As part of this effort, the federal government is looking to collaborate and strengthen relationships with state and local governments, local communities and researchers to “expand access to more data and build capacity in local communities to use data to hold government accountable for equitable outcomes.”
“Advancing equity for all Americans requires new data and new ways of sharing that data: to understand who we’re reaching and serving, who we are missing, and how we might design new actions to expand opportunity and address inequities,” the announcement said.
For example, OSTP in conjunction with the Office of Management and Budget, is looking to have the following types of collaborations: conducting learning sessions with community-based organizations; increasing data sharing across different levels of government; providing resources for state and local governments; increasing opportunities for underrepresented researchers; and providing training and loaning equipment to collect and share this data.
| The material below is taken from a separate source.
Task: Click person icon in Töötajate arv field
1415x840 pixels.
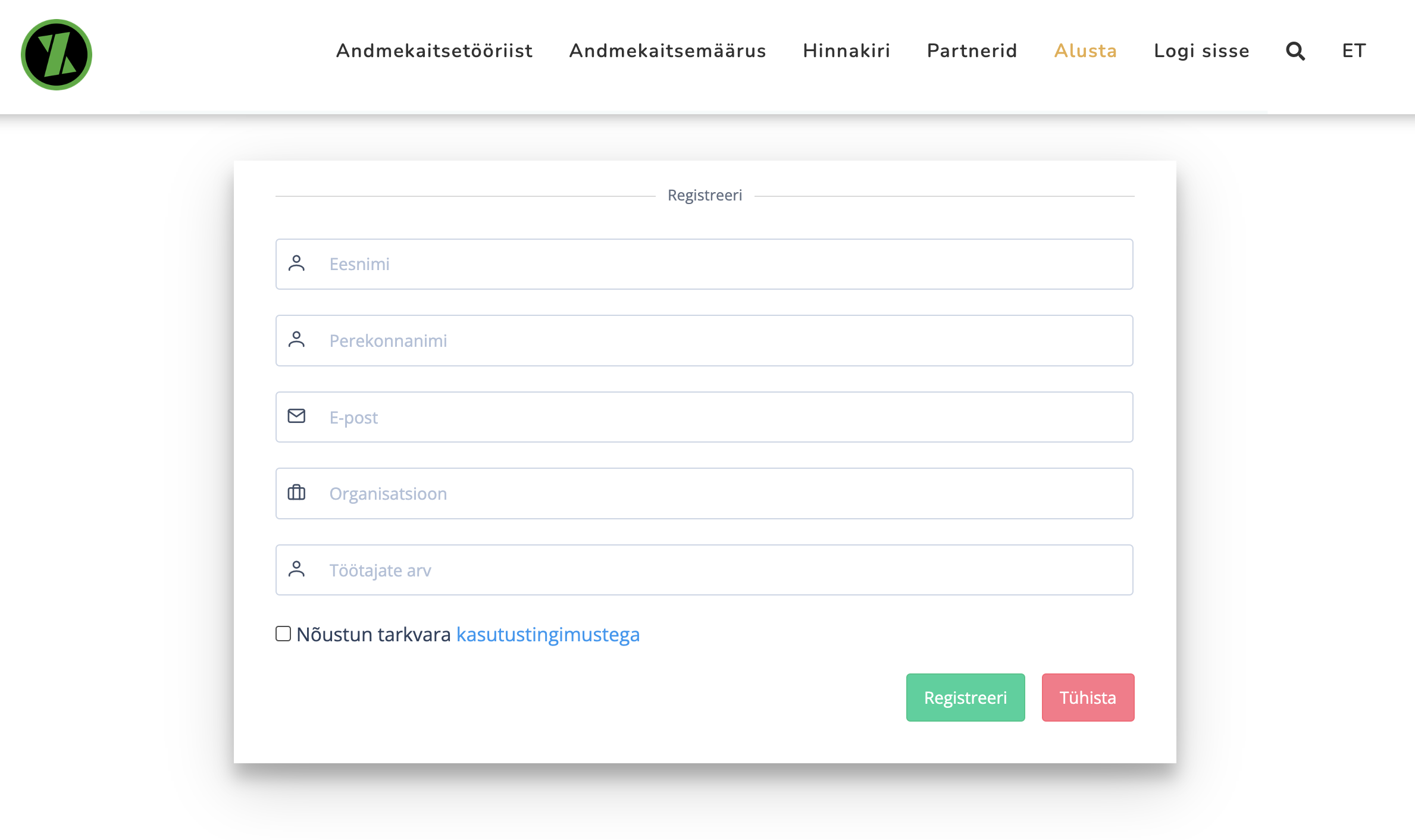Action: (296, 569)
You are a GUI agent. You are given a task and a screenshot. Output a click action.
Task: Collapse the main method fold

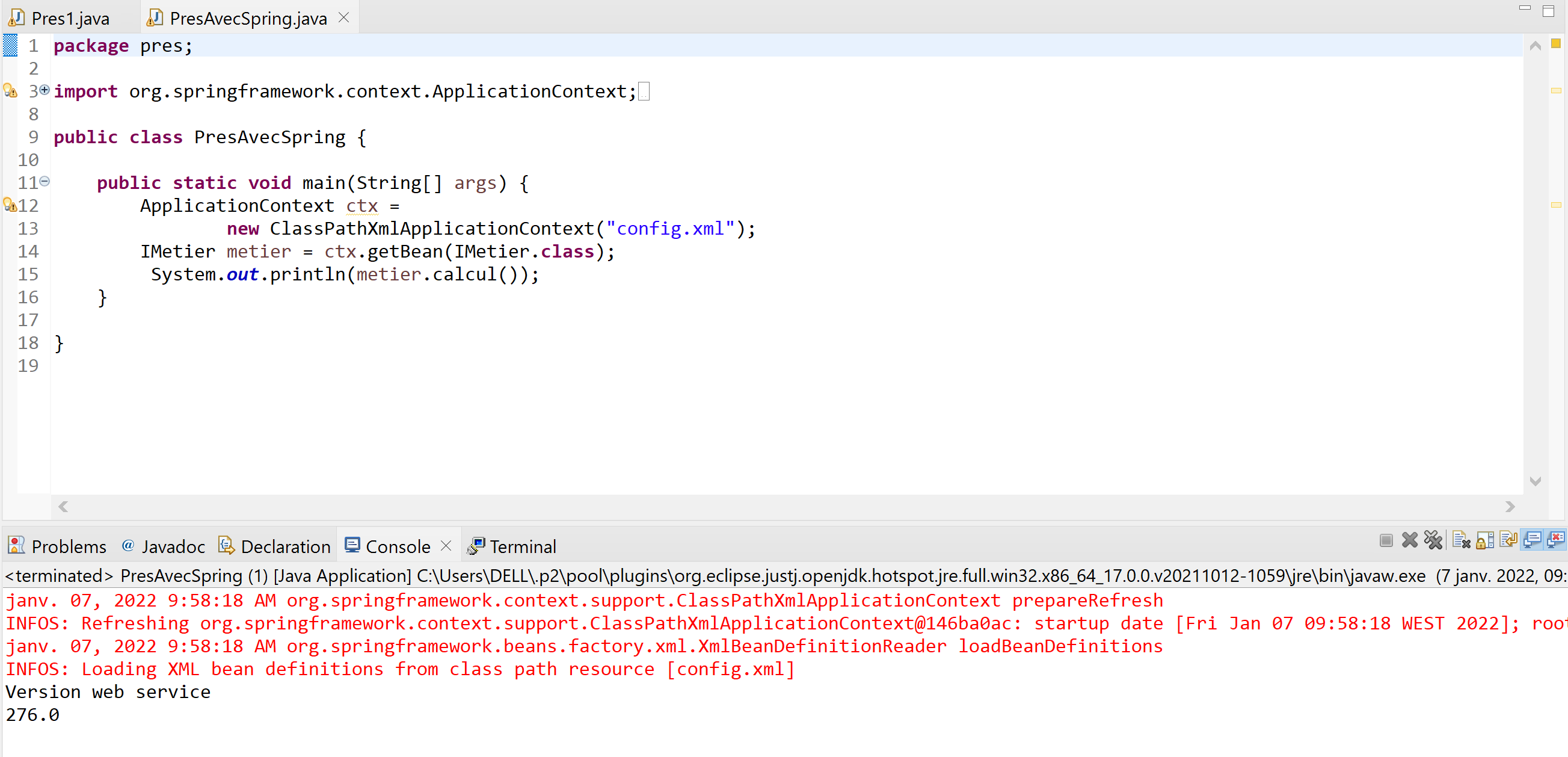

OSTP and OMB provided seven questions for the public to comment on, including: examples of successful collaborations with equitable data; examples of current collaborations and the lessons or best practices to learn from these collaborations; and agencies, programs, regions or communities that have unmet needs, broken processes or issues around participation and accountability that could be addressed with stronger collaborations and transparency through equitable data.
The agencies also want to know what policies, resources, programs, training or other tools and resources can: increase sharing equitable data between different government levels; increase opportunities for historically underrepresented scholars and research institutions to access and use this type of data; increase opportunities for community-based organizations to use equitable data for government accountability; and make equitable data more accessible and easy-to-use for the public.
OSTP and OMB are seeking public input through Oct. 3 about how the government can bolster equitable data collaborations.